A ce jour, "82 cas ont été confirmés, dont sept décès" en RDC, a indiqué M. Tedros.

L'épidémie s'est propagée dans la province du Nord-Kivu et sa voisine du Sud-Kivu, coupées en deux par les lignes de front entre les forces congolaises et le groupe armé antigouvernemental M23, soutenu par le Rwanda, qui s'est emparé de vastes pans de territoires depuis sa résurgence en 2021.

La riposte sanitaire peine à s'organiser et a donné lieu à des scènes de chaos dans la province de l'Ituri, foyer de l'épidémie où l'OMS continue de déployer du personnel.

- Veillées mortuaires -

Mal desservie par les routes et en proie aux violences des groupes armés, l'Ituri est l'une des provinces les plus troublées de la RDC, et près d'un million de déplacés s'y entassent dans des camps.

Ebola provoque une fièvre hémorragique meurtrière, mais le virus, qui a fait plus de 15.000 morts en Afrique au cours des 50 dernières années, est moins contagieux que le Covid ou la rougeole.

En Ouganda, deux cas ont été confirmés et un décès signalé, selon l'OMS.

Un Américain ayant contracté Ebola en RDC est hospitalisé en Allemagne.

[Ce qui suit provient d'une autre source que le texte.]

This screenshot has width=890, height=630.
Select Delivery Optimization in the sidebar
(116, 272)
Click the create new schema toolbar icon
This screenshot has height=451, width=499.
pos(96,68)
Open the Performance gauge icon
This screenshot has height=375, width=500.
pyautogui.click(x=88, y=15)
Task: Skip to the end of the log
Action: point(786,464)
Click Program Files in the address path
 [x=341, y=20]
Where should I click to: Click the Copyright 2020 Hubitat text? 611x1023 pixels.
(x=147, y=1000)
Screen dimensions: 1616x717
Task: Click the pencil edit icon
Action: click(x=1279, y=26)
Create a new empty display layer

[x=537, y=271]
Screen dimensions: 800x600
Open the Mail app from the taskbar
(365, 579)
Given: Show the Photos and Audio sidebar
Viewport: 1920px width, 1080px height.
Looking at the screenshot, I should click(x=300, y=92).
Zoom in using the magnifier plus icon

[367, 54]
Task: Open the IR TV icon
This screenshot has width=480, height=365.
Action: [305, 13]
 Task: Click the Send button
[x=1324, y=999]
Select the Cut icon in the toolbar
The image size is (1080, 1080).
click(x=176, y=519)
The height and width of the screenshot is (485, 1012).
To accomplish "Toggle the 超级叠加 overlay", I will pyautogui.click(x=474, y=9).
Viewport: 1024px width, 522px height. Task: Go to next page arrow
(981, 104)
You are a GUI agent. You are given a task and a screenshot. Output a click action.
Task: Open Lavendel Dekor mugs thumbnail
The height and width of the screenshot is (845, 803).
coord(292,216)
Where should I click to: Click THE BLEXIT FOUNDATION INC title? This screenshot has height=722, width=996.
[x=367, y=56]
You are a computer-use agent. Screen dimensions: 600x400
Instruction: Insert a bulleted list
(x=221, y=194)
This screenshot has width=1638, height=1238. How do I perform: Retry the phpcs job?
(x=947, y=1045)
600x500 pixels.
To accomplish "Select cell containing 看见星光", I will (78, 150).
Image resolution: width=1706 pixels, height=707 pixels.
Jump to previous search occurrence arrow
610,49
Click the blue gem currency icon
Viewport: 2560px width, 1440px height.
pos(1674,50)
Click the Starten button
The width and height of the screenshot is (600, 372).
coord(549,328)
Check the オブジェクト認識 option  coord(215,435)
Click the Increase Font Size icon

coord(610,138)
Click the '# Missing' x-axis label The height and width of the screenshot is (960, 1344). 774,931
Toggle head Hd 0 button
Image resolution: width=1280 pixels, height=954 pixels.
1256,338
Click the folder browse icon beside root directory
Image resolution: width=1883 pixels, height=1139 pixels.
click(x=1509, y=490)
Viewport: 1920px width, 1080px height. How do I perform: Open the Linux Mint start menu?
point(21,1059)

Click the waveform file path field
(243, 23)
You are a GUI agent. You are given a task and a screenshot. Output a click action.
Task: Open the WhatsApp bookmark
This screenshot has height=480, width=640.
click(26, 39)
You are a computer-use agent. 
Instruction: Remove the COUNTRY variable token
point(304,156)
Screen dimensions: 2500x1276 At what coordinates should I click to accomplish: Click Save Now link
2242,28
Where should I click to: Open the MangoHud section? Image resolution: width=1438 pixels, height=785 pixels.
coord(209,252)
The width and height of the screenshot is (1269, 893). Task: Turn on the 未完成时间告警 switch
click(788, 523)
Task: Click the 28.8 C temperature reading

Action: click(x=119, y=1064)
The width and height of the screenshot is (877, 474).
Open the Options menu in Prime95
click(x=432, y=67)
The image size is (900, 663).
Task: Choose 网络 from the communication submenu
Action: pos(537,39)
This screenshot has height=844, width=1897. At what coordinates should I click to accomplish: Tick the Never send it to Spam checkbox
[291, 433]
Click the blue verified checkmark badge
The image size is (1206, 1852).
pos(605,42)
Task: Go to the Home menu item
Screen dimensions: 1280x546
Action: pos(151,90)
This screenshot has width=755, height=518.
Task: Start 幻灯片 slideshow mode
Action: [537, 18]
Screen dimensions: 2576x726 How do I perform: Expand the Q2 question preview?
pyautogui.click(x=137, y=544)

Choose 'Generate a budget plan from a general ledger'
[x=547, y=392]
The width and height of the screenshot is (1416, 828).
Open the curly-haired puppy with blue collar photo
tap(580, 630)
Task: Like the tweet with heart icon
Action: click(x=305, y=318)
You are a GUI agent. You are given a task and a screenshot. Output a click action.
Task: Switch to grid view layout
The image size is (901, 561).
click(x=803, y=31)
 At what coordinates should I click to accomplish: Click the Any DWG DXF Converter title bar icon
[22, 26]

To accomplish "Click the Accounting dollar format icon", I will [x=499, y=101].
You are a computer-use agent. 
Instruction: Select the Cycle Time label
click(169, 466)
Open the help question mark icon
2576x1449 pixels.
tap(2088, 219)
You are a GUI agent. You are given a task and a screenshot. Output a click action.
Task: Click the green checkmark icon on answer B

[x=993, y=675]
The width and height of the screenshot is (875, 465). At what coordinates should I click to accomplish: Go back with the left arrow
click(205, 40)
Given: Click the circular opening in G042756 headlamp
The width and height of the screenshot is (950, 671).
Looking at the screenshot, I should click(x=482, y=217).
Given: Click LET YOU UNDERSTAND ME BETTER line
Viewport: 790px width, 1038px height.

Un autre Américain, considéré comme un contact à haut risque, a été transféré en République tchèque, selon M. Tedros.

Aux Pays-Bas, un hôpital a annoncé vendredi avoir admis un patient présentant une "faible suspicion" d'infection au virus Ebola, en ajoutant que les résultats d'analyses seraient connus ce week-end.

En l'absence de vaccin et de traitement homologué contre la souche Bundibugyo du virus, responsable de la flambée actuelle, les mesures pour tenter d'endiguer sa propagation reposent essentiellement sur le respect des mesures barrières et la détection rapide des cas.

En Ituri, les autorités provinciales ont annoncé vendredi interdire les veillées mortuaires jusqu'à nouvel ordre. Les rassemblements publics sont désormais limités à 50 personnes maximum.

Dans le Nord-Kivu, le transport de passagers en bus et taxi a été suspendu sur certains axes. Le groupe armé antigouvernemental M23, qui contrôle notamment la grande ville de Goma, a indiqué dans un communiqué qu'il allait "collaborer avec les services sanitaires dépendant de Kinshasa" pour tenter d'endiguer l'épidémie.

- Traitement et vaccins -

Le groupe "R&D Blueprint" de l'OMS a réuni son groupe consultatif technique sur les traitements et "a recommandé de donner la priorité à deux anticorps monoclonaux afin de les faire progresser vers des essais cliniques", a annoncé M. Tedros. Il s'agit du "Regeneron 3479" et du "Mapp Bio MBP134", selon la scientifique en chef de l'OMS, Sylvie Briand.

Ces experts recommandent aussi d'évaluer "l'antiviral obeldesivir, dans le cadre d'un essai clinique, comme prophylaxie post-exposition pour les personnes ayant été en contact à haut risque", selon M. Tedros. Cet essai clinique est mis en place en collaboration notamment avec l'Africa CDC, l'agence sanitaire de l'Union africaine.

Les vaccins anti-Ebola existants ne sont efficaces que contre la souche Zaïre du virus, à l'origine des plus grandes épidémies recensées.

Selon Mme Briand, une piste prometteuse est le vaccin "rVSV Bundibugyo", qui "pourrait être prêt pour des essais cliniques dans un délai de six à neuf mois".

Un autre candidat vaccin, développé dans le cadre d'une collaboration entre l'université d'Oxford et le Serum Institute en Inde, est en cours de fabrication.

Toutefois, en l'absence de données animales permettant d'évaluer sa sécurité, "plusieurs semaines seront probablement nécessaires avant de disposer d'un vaccin sûr" et dont l'efficacité devra ensuite encore être prouvée, selon Mme Briand.